**PROVIDED PASSAGE**
+ + +

I believe that I'm becoming less attached to him.  When we're together I spend more time noticing things about him and paying attention to what he says, what he does, and who he is as opposed to focusing on how he makes me feel.  I'm making a real effort to see and know him as a person. 

Despite this, I don't think I'll ever stop wanting him to love me.  I don't think I can say I love you and not feel hurt if he doesn't say it back.  I would love to believe I have it within me to be that selfless -- to love without expecting anything in return -- but I don't know if I can do it. 

I don't know so I just keep my feelings to myself, at least for now...

Friday, October 2, 2009

Ego and Attachment

I think a lot about attachment and just wanted to share my thoughts. 

Attachment is always generated by need for one of the five A's (acceptance, appreciation, affection, attention, or allowing). 

When we are attached to something we believe that we need it in order to be happy.  We think our happiness depends on it so we fear losing it (because we think we will no longer be happy if we lose it).

The ego looks for things to identify with (i.e., to become attached to).  Desire for physical comfort, emotional comfort, financial security, etc. can never be fulfilled.  Once you have the object of your deisre you will crave more and more of it.  Once you obtain it you often have trouble enjoying it because you begin to worry about losing it.  In this way, desire produces attachment.

What we don't realize is that we don't need anyone or anything in order to be happy.  All you need to be happy is within you.  It is futile to seek happiness from external sources -- external happiness is temporary.

To overcome attachement focus on giving to others what it is you desire.  If you desire affection be affectionate towards others.  If you desire attention give others your undivided attention.  If you desire acceptance give to others your unconditional, nonjudgmental acceptance.  If you want appreciation then show your appreciation to others.  If you want allowing then allow others to pursue their dreams without passing judgment on them. 

Thursday, October 1, 2009

Mindfulness and Love

I just read an article by Polly Young-Eisendrath entitled "The Training of Love."  I found the article on Integral Options Cafe, a blog dedicated to discussing "all things realted to a Buddhist, integral worldview."  The blog can be found at

The article discusses the Buddhist perspective of love.  I'm particularly interested in this topic because I've had such poor luck in love in the past and I'm hoping that by trying something different I will get a different outcome -- I'm hoping this but, of course, am trying to remain essentially non-attached to the outcome of my endeavors:-)  Anyway, here are some of the ideas from the article that I found helpful:

*To love means to be willing to get hurt.

+ + +

**MATERIAL PROVIDED**
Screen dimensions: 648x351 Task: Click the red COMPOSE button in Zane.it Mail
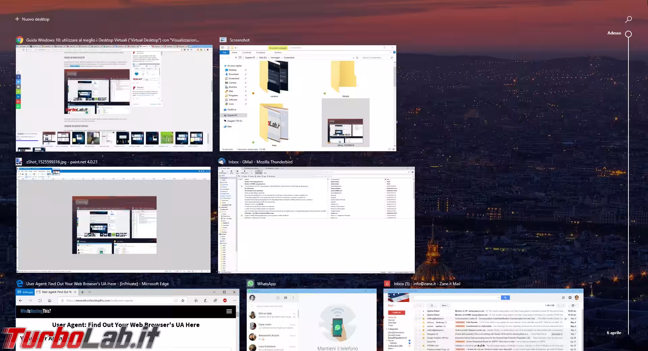[397, 313]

+ + +

**PARTS OF THE EXERCISE**
#1 Using the blog text on attachment, decide whether each statement agrees with it. Answer yes or no, and quote the words that settle it.
(a) Attachment always comes from a need for one of five A's.
(b) The writer holds that happiness from external sources lasts.
(c) The writer found "The Training of Love" on Integral Options Cafe.
#2 According to the blog text on attachment, why do we fear losing something we are attached to? Answer in one to three sentences.
#3 Answer these questions from the blog text on attachment.
(a) Who wrote the article "The Training of Love"?
(b) What date appears above the post titled "Ego and Attachment"?
(c) What should a person who desires attention do?

**YOUR RESPONSES**
#1
(a) Yes: "Attachment is always generated by need for one of the five A's (acceptance, appreciation, affection, attention, or allowing)."
(b) No: "external happiness is temporary."
(c) Yes: "I found the article on Integral Options Cafe."

#2 When we are attached to something, we believe we need it to be happy and that our happiness depends on it. We fear losing it because we think we will no longer be happy without it.

#3
(a) Polly Young-Eisendrath.
(b) Friday, October 2, 2009.
(c) Give others their undivided attention.